*** Provided entries ***

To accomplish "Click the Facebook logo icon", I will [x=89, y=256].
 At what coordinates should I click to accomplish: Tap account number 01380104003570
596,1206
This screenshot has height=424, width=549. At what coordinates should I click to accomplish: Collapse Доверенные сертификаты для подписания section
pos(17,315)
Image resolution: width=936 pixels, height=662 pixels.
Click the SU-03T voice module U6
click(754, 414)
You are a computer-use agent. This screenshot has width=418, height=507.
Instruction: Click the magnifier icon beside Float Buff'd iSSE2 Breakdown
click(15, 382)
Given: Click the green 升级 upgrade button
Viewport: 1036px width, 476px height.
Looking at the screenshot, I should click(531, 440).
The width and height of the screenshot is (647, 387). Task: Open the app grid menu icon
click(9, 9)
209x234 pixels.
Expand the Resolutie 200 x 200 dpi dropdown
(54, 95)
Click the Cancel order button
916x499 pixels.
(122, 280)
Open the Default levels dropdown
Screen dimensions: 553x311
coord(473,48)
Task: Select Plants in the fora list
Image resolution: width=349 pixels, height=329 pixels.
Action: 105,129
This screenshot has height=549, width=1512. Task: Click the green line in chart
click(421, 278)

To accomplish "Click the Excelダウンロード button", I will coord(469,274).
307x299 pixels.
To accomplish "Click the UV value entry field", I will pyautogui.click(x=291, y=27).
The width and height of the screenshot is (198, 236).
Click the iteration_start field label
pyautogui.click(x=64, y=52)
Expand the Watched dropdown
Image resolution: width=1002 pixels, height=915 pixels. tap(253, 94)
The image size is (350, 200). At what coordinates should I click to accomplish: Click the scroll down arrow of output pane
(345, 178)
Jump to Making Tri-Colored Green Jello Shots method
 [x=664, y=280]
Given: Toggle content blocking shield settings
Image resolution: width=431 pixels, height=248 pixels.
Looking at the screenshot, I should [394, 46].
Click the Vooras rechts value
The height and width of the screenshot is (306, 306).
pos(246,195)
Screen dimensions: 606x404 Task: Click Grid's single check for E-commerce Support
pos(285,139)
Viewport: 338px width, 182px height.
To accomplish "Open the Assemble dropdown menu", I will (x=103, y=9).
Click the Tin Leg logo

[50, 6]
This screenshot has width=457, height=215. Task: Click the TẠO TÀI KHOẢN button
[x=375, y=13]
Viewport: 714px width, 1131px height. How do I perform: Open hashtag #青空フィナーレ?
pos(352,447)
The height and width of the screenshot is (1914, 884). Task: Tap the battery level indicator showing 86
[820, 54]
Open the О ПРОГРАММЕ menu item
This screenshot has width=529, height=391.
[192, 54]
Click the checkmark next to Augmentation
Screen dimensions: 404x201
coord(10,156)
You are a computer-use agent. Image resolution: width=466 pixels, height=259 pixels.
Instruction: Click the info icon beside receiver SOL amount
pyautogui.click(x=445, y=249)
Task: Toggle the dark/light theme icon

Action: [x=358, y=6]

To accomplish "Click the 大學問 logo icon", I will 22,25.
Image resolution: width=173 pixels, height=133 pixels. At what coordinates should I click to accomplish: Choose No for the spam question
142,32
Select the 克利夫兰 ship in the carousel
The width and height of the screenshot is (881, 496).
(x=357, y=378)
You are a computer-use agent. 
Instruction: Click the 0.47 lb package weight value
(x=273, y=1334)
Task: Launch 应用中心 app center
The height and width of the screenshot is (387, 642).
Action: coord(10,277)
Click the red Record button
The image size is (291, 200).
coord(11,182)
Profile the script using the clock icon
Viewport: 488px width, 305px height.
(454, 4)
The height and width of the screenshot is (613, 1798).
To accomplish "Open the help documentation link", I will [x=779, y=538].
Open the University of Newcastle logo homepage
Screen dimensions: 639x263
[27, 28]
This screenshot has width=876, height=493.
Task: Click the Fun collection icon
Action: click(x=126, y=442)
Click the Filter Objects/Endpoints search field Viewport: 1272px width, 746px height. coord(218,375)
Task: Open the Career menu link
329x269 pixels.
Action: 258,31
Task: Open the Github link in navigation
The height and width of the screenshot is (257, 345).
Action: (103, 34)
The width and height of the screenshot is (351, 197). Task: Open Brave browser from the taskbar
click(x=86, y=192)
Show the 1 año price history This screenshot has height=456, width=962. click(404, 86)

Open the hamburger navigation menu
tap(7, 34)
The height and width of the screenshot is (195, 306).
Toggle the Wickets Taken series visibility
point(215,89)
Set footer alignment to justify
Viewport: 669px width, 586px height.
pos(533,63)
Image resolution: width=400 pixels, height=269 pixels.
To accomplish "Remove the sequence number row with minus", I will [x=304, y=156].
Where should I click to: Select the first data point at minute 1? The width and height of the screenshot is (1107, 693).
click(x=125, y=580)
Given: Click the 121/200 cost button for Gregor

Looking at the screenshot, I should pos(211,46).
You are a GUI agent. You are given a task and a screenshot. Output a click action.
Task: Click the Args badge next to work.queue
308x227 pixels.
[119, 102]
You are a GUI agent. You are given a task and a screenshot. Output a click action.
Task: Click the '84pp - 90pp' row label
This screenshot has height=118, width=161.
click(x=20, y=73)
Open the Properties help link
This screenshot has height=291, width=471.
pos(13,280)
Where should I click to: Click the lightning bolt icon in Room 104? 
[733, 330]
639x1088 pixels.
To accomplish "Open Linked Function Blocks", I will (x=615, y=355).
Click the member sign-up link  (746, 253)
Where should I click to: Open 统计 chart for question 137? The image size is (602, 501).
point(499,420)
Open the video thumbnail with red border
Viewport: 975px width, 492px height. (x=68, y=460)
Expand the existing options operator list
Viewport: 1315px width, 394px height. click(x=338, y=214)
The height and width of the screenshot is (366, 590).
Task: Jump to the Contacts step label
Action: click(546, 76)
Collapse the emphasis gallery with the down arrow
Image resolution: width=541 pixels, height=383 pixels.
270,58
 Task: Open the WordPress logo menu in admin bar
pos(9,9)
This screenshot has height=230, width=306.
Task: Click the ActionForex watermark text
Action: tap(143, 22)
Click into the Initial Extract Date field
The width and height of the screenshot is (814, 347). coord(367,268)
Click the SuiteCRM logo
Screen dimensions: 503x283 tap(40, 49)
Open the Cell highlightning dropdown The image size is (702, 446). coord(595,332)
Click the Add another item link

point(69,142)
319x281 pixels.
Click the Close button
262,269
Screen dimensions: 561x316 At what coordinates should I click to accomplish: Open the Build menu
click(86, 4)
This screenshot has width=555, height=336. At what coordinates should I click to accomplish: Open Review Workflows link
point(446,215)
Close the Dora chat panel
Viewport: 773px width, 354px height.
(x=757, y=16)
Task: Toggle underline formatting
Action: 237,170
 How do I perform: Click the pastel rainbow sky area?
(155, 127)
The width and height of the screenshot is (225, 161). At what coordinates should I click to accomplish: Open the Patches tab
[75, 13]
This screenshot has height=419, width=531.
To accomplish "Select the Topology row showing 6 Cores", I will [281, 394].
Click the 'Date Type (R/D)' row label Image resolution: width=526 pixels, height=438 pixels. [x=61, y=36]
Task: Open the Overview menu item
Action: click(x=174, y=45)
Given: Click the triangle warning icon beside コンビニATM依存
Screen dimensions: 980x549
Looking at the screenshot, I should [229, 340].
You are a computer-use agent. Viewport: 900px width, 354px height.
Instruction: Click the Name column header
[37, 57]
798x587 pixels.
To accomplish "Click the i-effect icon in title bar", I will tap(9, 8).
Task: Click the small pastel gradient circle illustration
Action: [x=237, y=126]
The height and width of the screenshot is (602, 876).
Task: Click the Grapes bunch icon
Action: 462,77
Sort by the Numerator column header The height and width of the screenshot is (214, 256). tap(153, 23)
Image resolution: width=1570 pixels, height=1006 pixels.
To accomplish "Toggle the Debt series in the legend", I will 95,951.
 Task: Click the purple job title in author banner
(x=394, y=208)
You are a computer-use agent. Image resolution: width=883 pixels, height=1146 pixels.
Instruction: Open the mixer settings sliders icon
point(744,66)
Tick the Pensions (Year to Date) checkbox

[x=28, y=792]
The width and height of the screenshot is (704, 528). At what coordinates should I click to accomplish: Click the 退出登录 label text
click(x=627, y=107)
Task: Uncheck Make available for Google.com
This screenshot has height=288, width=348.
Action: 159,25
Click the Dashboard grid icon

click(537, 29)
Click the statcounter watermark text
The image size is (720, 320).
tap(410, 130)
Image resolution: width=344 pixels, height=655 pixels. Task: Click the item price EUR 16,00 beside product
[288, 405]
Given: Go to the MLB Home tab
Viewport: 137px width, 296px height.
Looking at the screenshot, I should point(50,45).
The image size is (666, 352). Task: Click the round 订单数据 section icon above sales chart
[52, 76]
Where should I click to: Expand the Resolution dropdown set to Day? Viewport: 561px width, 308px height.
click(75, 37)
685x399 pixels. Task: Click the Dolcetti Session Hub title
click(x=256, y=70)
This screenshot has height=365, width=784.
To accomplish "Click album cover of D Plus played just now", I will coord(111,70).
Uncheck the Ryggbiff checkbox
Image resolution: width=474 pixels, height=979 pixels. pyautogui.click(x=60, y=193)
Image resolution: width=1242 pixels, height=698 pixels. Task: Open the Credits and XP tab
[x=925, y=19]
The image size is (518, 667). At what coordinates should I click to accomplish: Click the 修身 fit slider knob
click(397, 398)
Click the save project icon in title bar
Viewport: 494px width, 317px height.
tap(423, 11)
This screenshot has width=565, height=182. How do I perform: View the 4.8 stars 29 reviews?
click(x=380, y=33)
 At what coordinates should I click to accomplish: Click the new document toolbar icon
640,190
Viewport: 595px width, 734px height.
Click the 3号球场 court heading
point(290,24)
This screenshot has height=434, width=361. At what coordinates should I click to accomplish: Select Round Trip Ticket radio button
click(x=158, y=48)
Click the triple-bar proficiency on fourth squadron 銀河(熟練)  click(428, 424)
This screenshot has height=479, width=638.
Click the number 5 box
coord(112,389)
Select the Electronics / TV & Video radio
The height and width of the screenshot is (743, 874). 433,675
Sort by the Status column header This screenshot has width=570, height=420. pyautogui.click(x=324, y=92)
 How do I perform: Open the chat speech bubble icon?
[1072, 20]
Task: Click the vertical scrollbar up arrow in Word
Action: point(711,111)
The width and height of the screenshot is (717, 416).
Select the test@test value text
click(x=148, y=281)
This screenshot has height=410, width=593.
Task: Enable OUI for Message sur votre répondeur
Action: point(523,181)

*** End of Provided entries ***

→ **To do**
All lines above from the one with "The image size is (720, 320)." to the one with "This screenshot has height=365, width=784.", inclusive, should be copied exactly, and no other lines.

→ **Expected output**
The image size is (720, 320).
tap(410, 130)
Image resolution: width=344 pixels, height=655 pixels. Task: Click the item price EUR 16,00 beside product
[288, 405]
Given: Go to the MLB Home tab
Viewport: 137px width, 296px height.
Looking at the screenshot, I should point(50,45).
The image size is (666, 352). Task: Click the round 订单数据 section icon above sales chart
[52, 76]
Where should I click to: Expand the Resolution dropdown set to Day? Viewport: 561px width, 308px height.
click(75, 37)
685x399 pixels. Task: Click the Dolcetti Session Hub title
click(x=256, y=70)
This screenshot has height=365, width=784.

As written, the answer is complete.